In 1941, Ciudad Real returned to El Salvador from his time studying in Mexico, and became the first Salvadoran director of the El Salvador Symphony Orchestra, which at the time was called "The Band-Orchestra of the Supreme Powers." Prior to Alejandro's appointment as director in 1941, the directors that came before him were all of foreign origin, mostly coming from Europe. In 1950, in the presence of the then-president Óscar Osorio, Ciudad Real told the El Salvador Defense Minister, Colonel Oscar Bolaños that he wanted to remove the band portion from the "Band-Orchestra of the Supreme Powers", and keep the orchestra, essentially separating the two from each other. He told Bolaños he wanted to call the new orchestra: "The Army Symphonic Orchestra" Bolaños accepted the request, and in 1951 the band and orchestra was officially separated, with the band becoming a part of the El Salvador National Guard.

Ciudad Real was the first to perform works of the 20th century in El Salvador. In the 1950s, he premiered multiple works by many notable composers such as Igor Stravinsky, Manuel de Falla, Aaron Copland, Richard Strauss and Sergei Rachmaninoff. Ciudad Real also premiered works from his former conductor Carlos Chávez and his student Esteban Servellón. He had a unique taste for Russian composers, as Ciudad Real would often perform works by Pyotr Ilyich Tchaikovsky and Nikolai Rimsky-Korsakov. Ciudad Real also often arranged pieces by composers to be performed by his orchestra.

- _TASK PROMPT_
Pick up the passage on Ciudad Real and the El Salvador Symphony Orchestra after its last sentence and keep writing it.

- _EXCERPTED DATA_
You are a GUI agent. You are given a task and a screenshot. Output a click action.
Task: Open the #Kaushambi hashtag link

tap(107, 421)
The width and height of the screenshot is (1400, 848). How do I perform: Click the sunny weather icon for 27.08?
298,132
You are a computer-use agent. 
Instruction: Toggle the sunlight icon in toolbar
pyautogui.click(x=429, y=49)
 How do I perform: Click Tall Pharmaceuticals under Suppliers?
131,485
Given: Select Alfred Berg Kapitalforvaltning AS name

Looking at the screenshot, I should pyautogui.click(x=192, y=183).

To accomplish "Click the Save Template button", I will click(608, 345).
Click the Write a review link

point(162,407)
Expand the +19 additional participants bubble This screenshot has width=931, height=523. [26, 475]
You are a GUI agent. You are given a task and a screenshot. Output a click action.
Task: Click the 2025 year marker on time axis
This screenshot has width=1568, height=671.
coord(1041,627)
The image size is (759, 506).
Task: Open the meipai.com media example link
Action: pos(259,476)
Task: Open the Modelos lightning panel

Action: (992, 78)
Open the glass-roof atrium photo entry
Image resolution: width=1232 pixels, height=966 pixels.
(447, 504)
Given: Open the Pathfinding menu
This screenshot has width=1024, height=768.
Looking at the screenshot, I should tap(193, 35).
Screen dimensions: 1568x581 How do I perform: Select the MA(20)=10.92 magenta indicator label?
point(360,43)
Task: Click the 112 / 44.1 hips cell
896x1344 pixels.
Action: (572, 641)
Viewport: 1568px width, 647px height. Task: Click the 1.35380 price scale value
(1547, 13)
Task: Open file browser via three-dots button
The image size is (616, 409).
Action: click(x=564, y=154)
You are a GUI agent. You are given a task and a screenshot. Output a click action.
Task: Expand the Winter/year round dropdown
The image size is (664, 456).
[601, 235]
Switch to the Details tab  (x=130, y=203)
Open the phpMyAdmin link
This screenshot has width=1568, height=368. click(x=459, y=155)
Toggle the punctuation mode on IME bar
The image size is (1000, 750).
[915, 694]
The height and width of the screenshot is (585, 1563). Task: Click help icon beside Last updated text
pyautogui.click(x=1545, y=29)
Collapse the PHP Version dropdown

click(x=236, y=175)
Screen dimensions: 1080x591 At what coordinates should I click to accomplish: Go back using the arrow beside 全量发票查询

- _EXPECTED ANSWER_
In 1960, the Army Symphonic Orchestra under Ciudad Real's direction became a dependency of the Ministry of Education, and became the El Salvador Symphony Orchestra. Ciudad Real would hold the position of director until 1963, when his student Esteban Servellón would succeed him.

== Death and legacy ==
Alejandro Muñoz Ciudad Real died in his home country of El Salvador in 1991. He is buried in the Cementerio de los Ilustres in San Salvador, El Salvador.

In 1999, the El Salvador Symphony Orchestra dedicated the 2nd Annual Festival of Contemporary Music of El Salvador to the late Ciudad Real for his work in conducting and his role in introducing the country to the classical music repertoire.